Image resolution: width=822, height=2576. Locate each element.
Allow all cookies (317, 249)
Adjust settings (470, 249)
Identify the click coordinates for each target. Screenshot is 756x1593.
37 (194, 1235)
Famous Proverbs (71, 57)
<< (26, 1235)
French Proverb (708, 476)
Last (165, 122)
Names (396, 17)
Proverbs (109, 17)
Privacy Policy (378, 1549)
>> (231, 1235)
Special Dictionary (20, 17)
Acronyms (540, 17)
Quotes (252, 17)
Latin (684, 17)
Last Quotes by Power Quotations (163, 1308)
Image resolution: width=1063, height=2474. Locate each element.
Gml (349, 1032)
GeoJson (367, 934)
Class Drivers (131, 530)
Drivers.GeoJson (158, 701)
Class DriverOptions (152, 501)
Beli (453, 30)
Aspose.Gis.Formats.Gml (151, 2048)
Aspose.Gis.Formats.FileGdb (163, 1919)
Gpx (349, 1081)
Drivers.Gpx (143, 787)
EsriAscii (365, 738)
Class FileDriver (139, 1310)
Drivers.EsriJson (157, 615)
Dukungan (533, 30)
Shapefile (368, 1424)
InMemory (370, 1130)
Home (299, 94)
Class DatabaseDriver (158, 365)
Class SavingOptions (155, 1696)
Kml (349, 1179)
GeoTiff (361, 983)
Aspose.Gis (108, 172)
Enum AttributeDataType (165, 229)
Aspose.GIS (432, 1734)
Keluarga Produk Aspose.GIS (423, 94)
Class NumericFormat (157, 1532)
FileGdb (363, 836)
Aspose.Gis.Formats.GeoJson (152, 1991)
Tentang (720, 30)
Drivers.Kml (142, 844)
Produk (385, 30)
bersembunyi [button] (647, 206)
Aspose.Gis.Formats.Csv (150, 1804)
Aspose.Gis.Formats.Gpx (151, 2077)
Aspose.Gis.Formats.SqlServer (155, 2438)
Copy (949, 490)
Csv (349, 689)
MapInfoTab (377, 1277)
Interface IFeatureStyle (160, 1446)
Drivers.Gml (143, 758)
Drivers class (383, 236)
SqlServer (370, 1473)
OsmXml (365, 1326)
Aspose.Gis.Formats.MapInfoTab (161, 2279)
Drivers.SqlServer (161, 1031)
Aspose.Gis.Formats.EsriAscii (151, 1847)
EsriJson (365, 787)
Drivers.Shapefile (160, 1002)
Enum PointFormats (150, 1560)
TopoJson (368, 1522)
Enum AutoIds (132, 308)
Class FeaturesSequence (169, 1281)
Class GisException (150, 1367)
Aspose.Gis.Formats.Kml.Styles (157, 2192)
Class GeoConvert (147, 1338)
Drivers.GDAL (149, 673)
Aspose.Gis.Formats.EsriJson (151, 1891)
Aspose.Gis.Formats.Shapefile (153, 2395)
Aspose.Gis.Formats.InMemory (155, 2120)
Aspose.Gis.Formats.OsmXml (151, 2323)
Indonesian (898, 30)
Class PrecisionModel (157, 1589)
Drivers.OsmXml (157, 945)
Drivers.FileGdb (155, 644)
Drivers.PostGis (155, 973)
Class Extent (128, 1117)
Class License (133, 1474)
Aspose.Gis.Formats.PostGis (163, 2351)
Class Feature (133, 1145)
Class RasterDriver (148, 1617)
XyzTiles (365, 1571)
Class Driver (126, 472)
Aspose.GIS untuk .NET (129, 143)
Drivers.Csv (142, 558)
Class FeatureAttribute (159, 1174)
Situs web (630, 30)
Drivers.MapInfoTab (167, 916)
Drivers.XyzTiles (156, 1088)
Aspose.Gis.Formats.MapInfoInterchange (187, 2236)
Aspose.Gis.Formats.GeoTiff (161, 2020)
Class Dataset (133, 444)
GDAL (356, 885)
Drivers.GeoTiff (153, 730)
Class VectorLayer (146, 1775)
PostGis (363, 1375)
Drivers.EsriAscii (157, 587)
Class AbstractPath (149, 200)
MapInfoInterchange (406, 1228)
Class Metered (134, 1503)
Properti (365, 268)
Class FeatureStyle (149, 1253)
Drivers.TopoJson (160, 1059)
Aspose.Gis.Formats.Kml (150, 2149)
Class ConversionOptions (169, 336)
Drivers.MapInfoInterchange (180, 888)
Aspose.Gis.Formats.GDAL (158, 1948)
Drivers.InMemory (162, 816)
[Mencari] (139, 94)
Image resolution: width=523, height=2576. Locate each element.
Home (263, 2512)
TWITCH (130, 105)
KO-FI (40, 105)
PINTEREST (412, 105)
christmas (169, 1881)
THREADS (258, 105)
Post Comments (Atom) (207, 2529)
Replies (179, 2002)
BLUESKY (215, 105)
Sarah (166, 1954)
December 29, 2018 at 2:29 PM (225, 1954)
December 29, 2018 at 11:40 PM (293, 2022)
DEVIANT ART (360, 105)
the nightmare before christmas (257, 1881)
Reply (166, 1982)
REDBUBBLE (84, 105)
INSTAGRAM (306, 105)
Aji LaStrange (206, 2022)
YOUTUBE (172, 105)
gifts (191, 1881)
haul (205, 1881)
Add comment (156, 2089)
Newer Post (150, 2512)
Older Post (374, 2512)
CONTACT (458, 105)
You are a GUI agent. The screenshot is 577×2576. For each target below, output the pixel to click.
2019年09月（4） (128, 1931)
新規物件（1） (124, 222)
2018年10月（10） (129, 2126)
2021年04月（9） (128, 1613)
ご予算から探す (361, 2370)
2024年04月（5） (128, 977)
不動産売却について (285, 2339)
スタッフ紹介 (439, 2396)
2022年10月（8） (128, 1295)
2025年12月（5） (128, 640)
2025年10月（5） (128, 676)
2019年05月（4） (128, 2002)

→ **OBJECTIVE**:
Rewrite every one of the items above with "Drivers" changed to "Handlers" wherever it occurs, leaving everything else as it is.

→ **EXERCISE RESULT**:
Image resolution: width=822, height=2576. Locate each element.
Allow all cookies (317, 249)
Adjust settings (470, 249)
Identify the click coordinates for each target. Screenshot is 756x1593.
37 (194, 1235)
Famous Proverbs (71, 57)
<< (26, 1235)
French Proverb (708, 476)
Last (165, 122)
Names (396, 17)
Proverbs (109, 17)
Privacy Policy (378, 1549)
>> (231, 1235)
Special Dictionary (20, 17)
Acronyms (540, 17)
Quotes (252, 17)
Latin (684, 17)
Last Quotes by Power Quotations (163, 1308)
Image resolution: width=1063, height=2474. Locate each element.
Gml (349, 1032)
GeoJson (367, 934)
Class Handlers (131, 530)
Handlers.GeoJson (158, 701)
Class DriverOptions (152, 501)
Beli (453, 30)
Aspose.Gis.Formats.Gml (151, 2048)
Aspose.Gis.Formats.FileGdb (163, 1919)
Gpx (349, 1081)
Handlers.Gpx (143, 787)
EsriAscii (365, 738)
Class FileDriver (139, 1310)
Handlers.EsriJson (157, 615)
Dukungan (533, 30)
Shapefile (368, 1424)
InMemory (370, 1130)
Home (299, 94)
Class DatabaseDriver (158, 365)
Class SavingOptions (155, 1696)
Kml (349, 1179)
GeoTiff (361, 983)
Aspose.Gis (108, 172)
Enum AttributeDataType (165, 229)
Aspose.GIS (432, 1734)
Keluarga Produk Aspose.GIS (423, 94)
Class NumericFormat (157, 1532)
FileGdb (363, 836)
Aspose.Gis.Formats.GeoJson (152, 1991)
Tentang (720, 30)
Handlers.Kml (142, 844)
Produk (385, 30)
bersembunyi [button] (647, 206)
Aspose.Gis.Formats.Csv (150, 1804)
Aspose.Gis.Formats.Gpx (151, 2077)
Aspose.Gis.Formats.SqlServer (155, 2438)
Copy (949, 490)
Csv (349, 689)
MapInfoTab (377, 1277)
Interface IFeatureStyle (160, 1446)
Handlers.Gml (143, 758)
Handlers class (383, 236)
SqlServer (370, 1473)
OsmXml (365, 1326)
Aspose.Gis.Formats.MapInfoTab (161, 2279)
Handlers.SqlServer (161, 1031)
Aspose.Gis.Formats.EsriAscii (151, 1847)
EsriJson (365, 787)
Handlers.Shapefile (160, 1002)
Enum PointFormats (150, 1560)
TopoJson (368, 1522)
Enum AutoIds (132, 308)
Class FeaturesSequence (169, 1281)
Class GisException (150, 1367)
Aspose.Gis.Formats.Kml.Styles (157, 2192)
Class GeoConvert (147, 1338)
Handlers.GDAL (149, 673)
Aspose.Gis.Formats.EsriJson (151, 1891)
Aspose.Gis.Formats.Shapefile (153, 2395)
Aspose.Gis.Formats.InMemory (155, 2120)
Aspose.Gis.Formats.OsmXml (151, 2323)
Indonesian (898, 30)
Class PrecisionModel (157, 1589)
Handlers.OsmXml (157, 945)
Handlers.FileGdb (155, 644)
Handlers.PostGis (155, 973)
Class Extent (128, 1117)
Class License (133, 1474)
Aspose.Gis.Formats.PostGis (163, 2351)
Class Feature (133, 1145)
Class RasterDriver (148, 1617)
XyzTiles (365, 1571)
Class Driver (126, 472)
Aspose.GIS untuk .NET (129, 143)
Handlers.Csv (142, 558)
Class FeatureAttribute (159, 1174)
Situs web (630, 30)
Handlers.MapInfoTab (167, 916)
Handlers.XyzTiles (156, 1088)
Aspose.Gis.Formats.MapInfoInterchange (187, 2236)
Aspose.Gis.Formats.GeoTiff (161, 2020)
Class Dataset (133, 444)
GDAL (356, 885)
Handlers.GeoTiff (153, 730)
Class VectorLayer (146, 1775)
PostGis (363, 1375)
Handlers.EsriAscii (157, 587)
Class AbstractPath (149, 200)
MapInfoInterchange (406, 1228)
Class Metered (134, 1503)
Properti (365, 268)
Class FeatureStyle (149, 1253)
Handlers.TopoJson (160, 1059)
Aspose.Gis.Formats.Kml (150, 2149)
Class ConversionOptions (169, 336)
Handlers.MapInfoInterchange (180, 888)
Aspose.Gis.Formats.GDAL (158, 1948)
Handlers.InMemory (162, 816)
[Mencari] (139, 94)
Image resolution: width=523, height=2576. Locate each element.
Home (263, 2512)
TWITCH (130, 105)
KO-FI (40, 105)
PINTEREST (412, 105)
christmas (169, 1881)
THREADS (258, 105)
Post Comments (Atom) (207, 2529)
Replies (179, 2002)
BLUESKY (215, 105)
Sarah (166, 1954)
December 29, 2018 at 2:29 PM (225, 1954)
December 29, 2018 at 11:40 PM (293, 2022)
DEVIANT ART (360, 105)
the nightmare before christmas (257, 1881)
Reply (166, 1982)
REDBUBBLE (84, 105)
INSTAGRAM (306, 105)
Aji LaStrange (206, 2022)
YOUTUBE (172, 105)
gifts (191, 1881)
haul (205, 1881)
Add comment (156, 2089)
Newer Post (150, 2512)
Older Post (374, 2512)
CONTACT (458, 105)
You are a GUI agent. The screenshot is 577×2576. For each target below, output the pixel to click.
2019年09月（4） (128, 1931)
新規物件（1） (124, 222)
2018年10月（10） (129, 2126)
2021年04月（9） (128, 1613)
ご予算から探す (361, 2370)
2024年04月（5） (128, 977)
不動産売却について (285, 2339)
スタッフ紹介 (439, 2396)
2022年10月（8） (128, 1295)
2025年12月（5） (128, 640)
2025年10月（5） (128, 676)
2019年05月（4） (128, 2002)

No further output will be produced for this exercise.